The hospitality industry is a major employer and economic contributor, and, other than Jobkeeper it has not received any other material support. The industry has been disproportionately affected by the crisis, yet the financial support remains severely lacking. Do we want to see an industry dominated by soulless, corporate-owned venues with no character or individuality? Do we want our tourism industry decimated even further?

Politicians – those in government and those in opposition – need to adapt to a new normal. Jobs for the boys, zero accountability and preferential treatment all need to stop. It is becoming increasingly obvious how political agendas have failed us.

I present a simple five-point plan for consideration:

  1. Extend Jobkeeper at the original $1500 rate to Victorians beyond the September deadline, and extend it to temporary visa holders. Aren’t we all in this together?

  • Provide access to funds to allow us to trade out of this cash-flow hole. Put real pressure on the banks, or underwrite them properly, to ensure that cash flows back into the economy.

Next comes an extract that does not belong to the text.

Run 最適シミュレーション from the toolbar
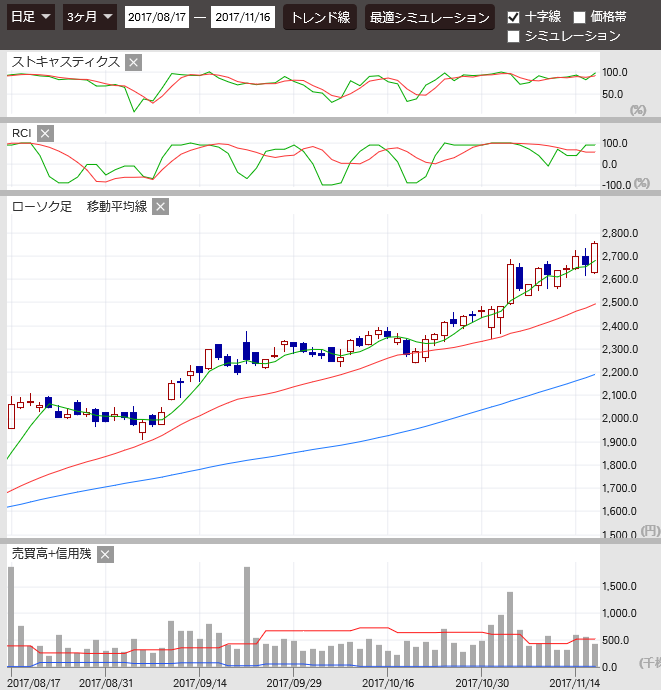The height and width of the screenshot is (690, 661). click(429, 17)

  • Abolish the national fringe benefits tax. It raises no revenue and stifles spending. Do you want to stimulate the economy?

  • Abolish the state-based payroll tax. It is a tax on employment and is surely redundant in a post-Covid-19 world.

  • Reform industrial relations. Provide an alternative to the archaic and punitive federal award. Create a new system that allows flexibility, surety and confidence for all employees and their employers alike.

  • I want this letter to stimulate conversation. To make people visualise what restaurants could look like and to make absolutely certain that there is indeed a future for the hospitality industry.

    I am writing this letter as a cry for help. I am worried beyond measure that the industry I love is facing total ruin. I invite our leaders, and you, to come to the table and make a positive contribution.

    I would appreciate letters from anyone who has a suggestion (c/o Di Stasio Citta, 45 Spring Street, Melbourne, Victoria 3000); comments at #SaveHospitalityandTourism or @distasiocitta on Instagram; or email me direct.

    To all of you, to your families, your friends, please stay safe and take care.